London — In a surprising turn of events, besieged with an epidemic of phishing attacks on its academic networks, Oxford University took drastic measures: It decided to temporarily block access to Google Docs for 2.5 hours on Monday, after a dramatic increase in phishing attacks trying to harvest academic email credentials using bogus forms hosted on the service and has said Google should share some of the blame for the outage.
Google itself might not be evil, but its inaction makes phishing evil easier, says university’s tech team. Blamed ‘persistent failures’ by Google to stop abuse, but removed block after two hours.
Image Credit: (ZDNet)… Oxford University suspended Google Docs for two and a half hours on Monday.
Early this week the University’s IT team said it dealt with loads of account compromises in the span of a few days, almost all using Google Docs to host fake helpdesk alerts.
And, on the contrary unable to get Google to remove the pages quickly enough, and with spammers hijacking legitimate University domain accounts to send spam, the IT department decided to pull the plug for several hours while it considered what technical counter-measures it might deploy.
As a matter of fact, Robin Stevens from Oxford University’s network security team said, the university took the decision after it witnessed a wave of phishing attacks designed to obtaining logins and passwords for university systems, including email accounts, to send out spam. “We considered these to be exceptional circumstances,” said Stevens, in a blog post.

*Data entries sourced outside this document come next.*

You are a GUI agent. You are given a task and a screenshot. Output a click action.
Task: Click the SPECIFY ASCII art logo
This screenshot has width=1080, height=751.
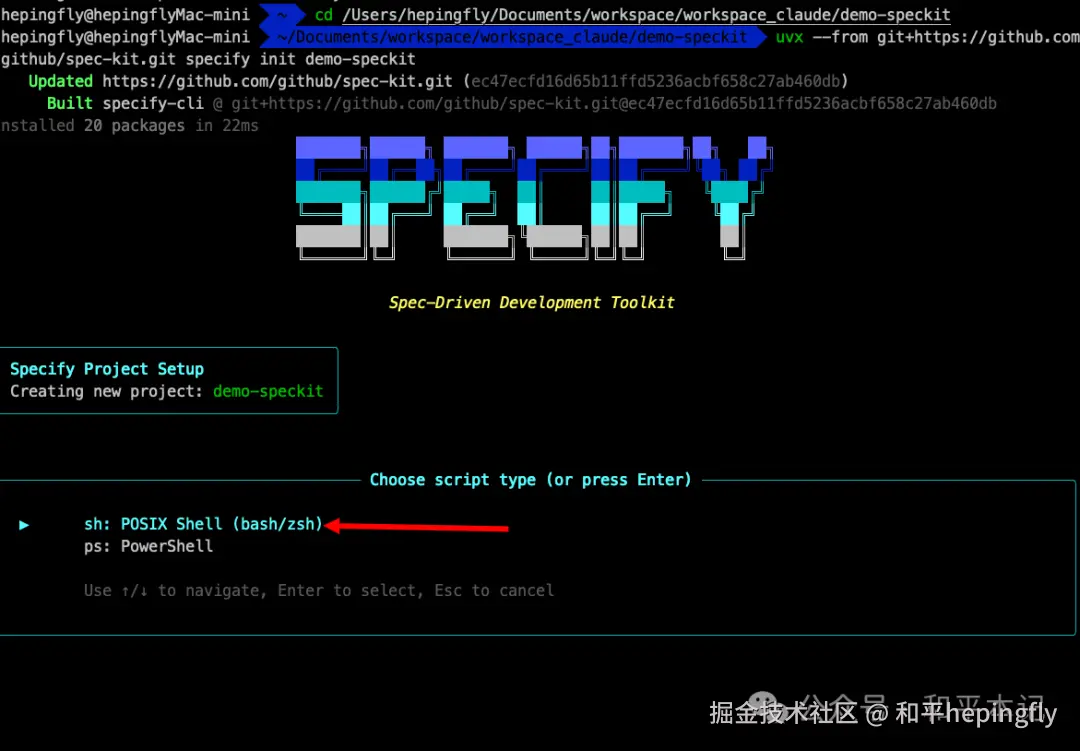point(534,198)
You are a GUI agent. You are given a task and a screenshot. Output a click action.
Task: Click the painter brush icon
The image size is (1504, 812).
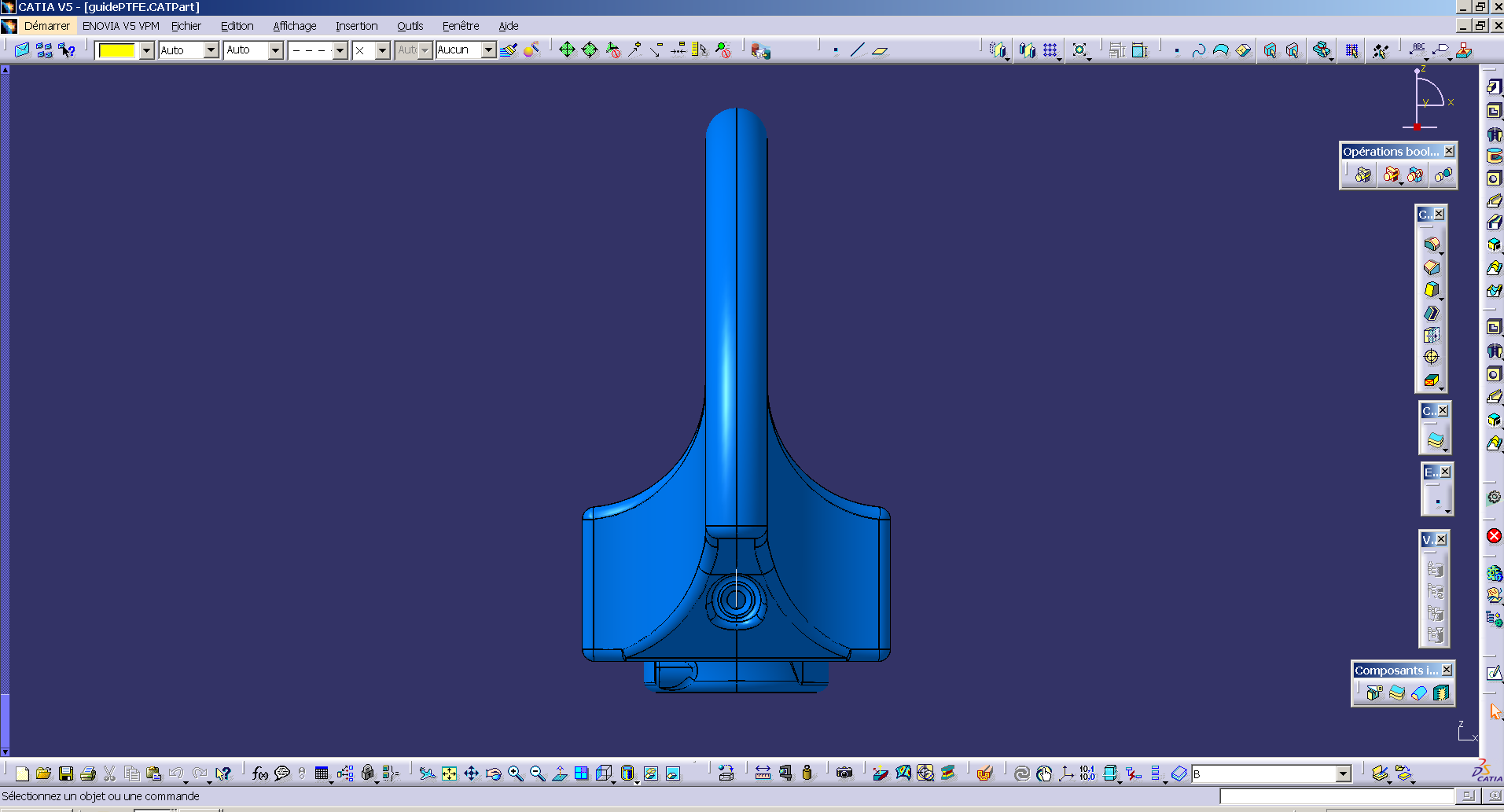pos(508,50)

“Now we may be home to some of the brightest minds in the nation. Unfortunately, their expertise in their chosen academic field does not necessarily make them an expert in dealing with such mundane matters as emails purporting to be from their IT department,” he wrote.
However, in order to get access to the accounts, the phishers used forms in Google Docs (see above image) to get unsuspecting users to give up their details. While the university had constantly been reporting the forms to Google when they saw them, students were still falling victim to the phishing attacks — leaving it no option but to block Docs outright.
Stevens explained that Oxford’s problem stemmed from phishers creating form pages using Google Docs. “Almost all the recent attacks have used Google Docs URLs, and in some cases the phishing emails have been sent from an already-compromised university account to large numbers of other Oxford users. Witnessing multiple such incidents the other afternoon tipped things over the edge. We considered these to be exceptional circumstances and felt that the impact on legitimate university business by temporarily suspending access to Google Docs was outweighed by the risks to university business by not taking such action,” Stevens wrote in a lengthy explanation on the OxCERT blog.
But, eventually after evaluating the disruption caused by the blockage, the university removed it after about two and a half hours, he said.
“It certainly gets rid of that particular problem pretty effectively, but it is something of a sledgehammer to crack a nut,” Graham Cluley, a senior technology consultant with cyber security software maker Sophos said via email.
On the contrary, “It is fair to say that the impact on legitimate business was greater than anticipated, in part owing to the tight integration of Google Docs into other Google services,” he added.
Besides, OxCERT also puts some of the blame for the disruption on Google’s “persistent failures to put a halt to criminal abuse of their systems in a timely manner”.
Admittedly, “Google may not themselves be being evil, but their inaction is making it easier for others to conduct evil activities using Google-provided services,” Stevens wrote.